Download or Read Online ebook teaching inference marzano in PDF Format From The Best User Guide Database

Lesson 11: Comparing Ratios Using Ratio Tables

DOWNLOAD OR READ : SMART SOLUTIONS FOR BUSY FAMILIES PDF EBOOK EPUB MOBI

Out of Home ROI and Optimization in the Media Mix Summary Report

The Golden Ratio And Fibonacci Numbers By R. A. Dunlap READ ONLINE

December Lesson: Eat a Rainbow

Summary of Main Points

A SPECIAL WAY TO DISCOVER ITALY WITH ANPA - ACCADEMIA NAZIONALE PROFESSIONI ALBERGHIERE & ATENEO DEL GELATO ITALIANO

Dining Room Theory

End to End Chilled Water Optimization Merck West Point, PA Site

Concepts and Vocabulary

Lesson 23: Newton s Law of Cooling

Activity 7.3 Comparing the density of different liquids

Recommended Resources: The following resources may be useful in teaching this lesson:

Name: Hour: Review: 1. What are the three elements that you need to measure to guarantee a successful recipe?
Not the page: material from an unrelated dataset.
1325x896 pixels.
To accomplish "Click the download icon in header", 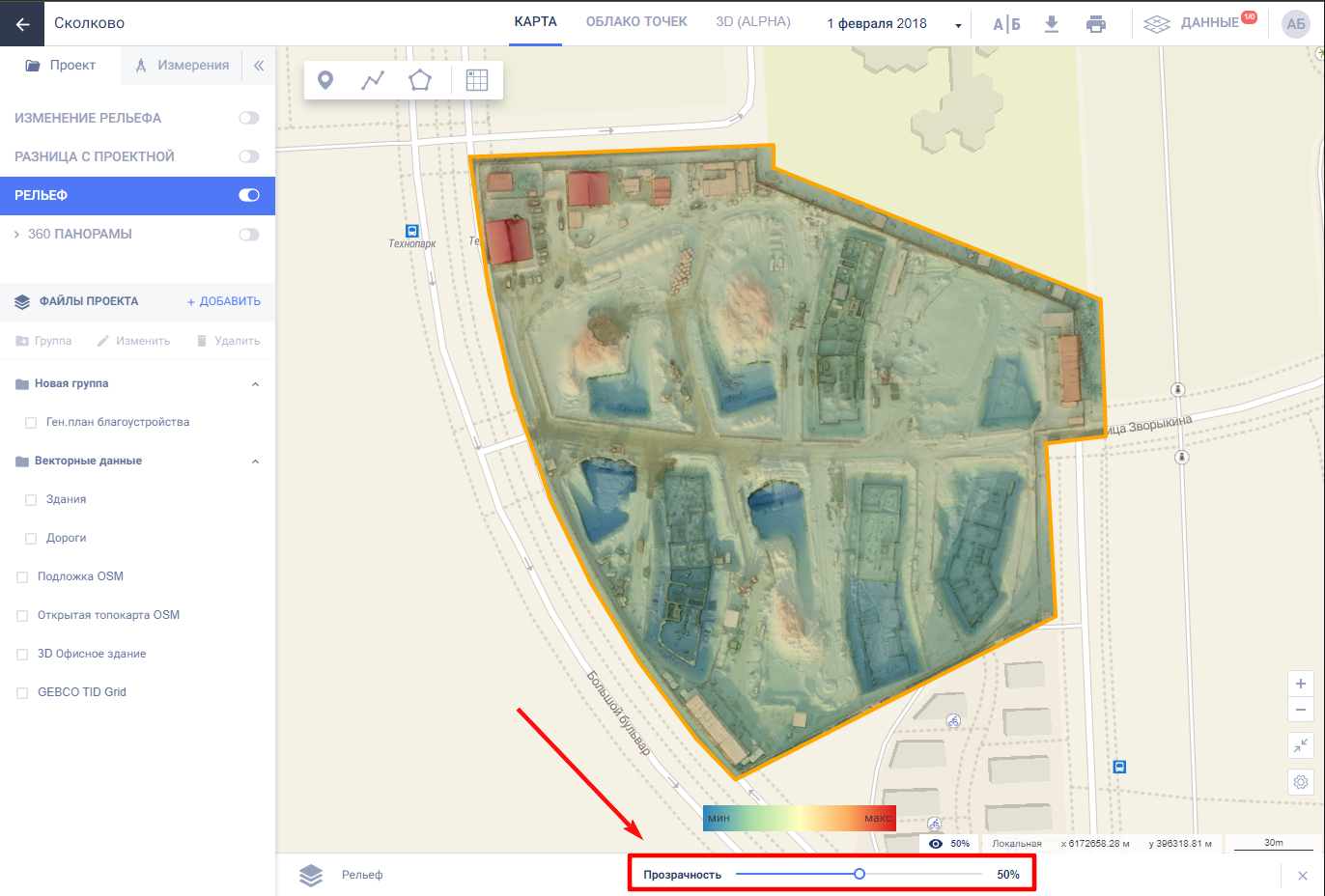I will tap(1052, 24).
CASC 28 May Copyright Presentation by Claudia Sanchez Bajo 2014

Transcription:

Word Embeddings for NLP in Python Marco Bonzanini PyCon Italia 2017

Nice to meet you

WORD EMBEDDINGS?

Word Embeddings = Word Vectors = Distributed Representations

Why should you care?

Why should you care? Data representation is crucial

Applications

Applications Classification / tagging Recommendation Systems Search Engines (Query Expansion) Machine Translation

One-hot Encoding

One-hot Encoding Rome = [1, 0, 0, 0, 0, 0,, 0] Paris = [0, 1, 0, 0, 0, 0,, 0] Italy = [0, 0, 1, 0, 0, 0,, 0] France = [0, 0, 0, 1, 0, 0,, 0]
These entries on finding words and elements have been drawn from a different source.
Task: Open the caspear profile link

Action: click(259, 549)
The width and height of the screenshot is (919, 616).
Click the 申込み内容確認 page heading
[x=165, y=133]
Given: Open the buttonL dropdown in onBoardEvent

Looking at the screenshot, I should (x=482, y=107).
One-hot Encoding Rome Paris word V Rome = [1, 0, 0, 0, 0, 0,, 0] Paris = [0, 1, 0, 0, 0, 0,, 0] Italy = [0, 0, 1, 0, 0, 0,, 0] France = [0, 0, 0, 1, 0, 0,, 0]

One-hot Encoding V = vocabulary size (huge) Rome = [1, 0, 0, 0, 0, 0,, 0] Paris = [0, 1, 0, 0, 0, 0,, 0] Italy = [0, 0, 1, 0, 0, 0,, 0] France = [0, 0, 0, 1, 0, 0,, 0]

Bag-of-words

Bag-of-words doc_1 = [32, 14, 1, 0,, 6] doc_2 = [ 2, 12, 0, 28,, 12] doc_n = [13, 0, 6, 2,, 0]
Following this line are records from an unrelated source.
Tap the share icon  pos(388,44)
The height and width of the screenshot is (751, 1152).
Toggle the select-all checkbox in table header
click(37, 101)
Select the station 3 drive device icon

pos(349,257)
Bag-of-words Rome Paris word V doc_1 = [32, 14, 1, 0,, 6] doc_2 = [ 2, 12, 0, 28,, 12] doc_n = [13, 0, 6, 2,, 0]

Word Embeddings

Word Embeddings Rome = [0.91, 0.83, 0.17,, 0.41] Paris = [0.92, 0.82, 0.17,, 0.98] Italy = [0.32, 0.77, 0.67,, 0.42] France = [0.33, 0.78, 0.66,, 0.97]

Word Embeddings n. dimensions << vocabulary size Rome = [0.91, 0.83, 0.17,, 0.41] Paris = [0.92, 0.82, 0.17,, 0.98] Italy = [0.32, 0.77, 0.67,, 0.42] France = [0.33, 0.78, 0.66,, 0.97]

Word Embeddings Rome = [0.91, 0.83, 0.17,, 0.41] Paris = [0.92, 0.82, 0.17,, 0.98] Italy = [0.32, 0.77, 0.67,, 0.42] France = [0.33, 0.78, 0.66,, 0.97]

Word Embeddings Rome = [0.91, 0.83, 0.17,, 0.41] Paris = [0.92, 0.82, 0.17,, 0.98] Italy = [0.32, 0.77, 0.67,, 0.42] France = [0.33, 0.78, 0.66,, 0.97]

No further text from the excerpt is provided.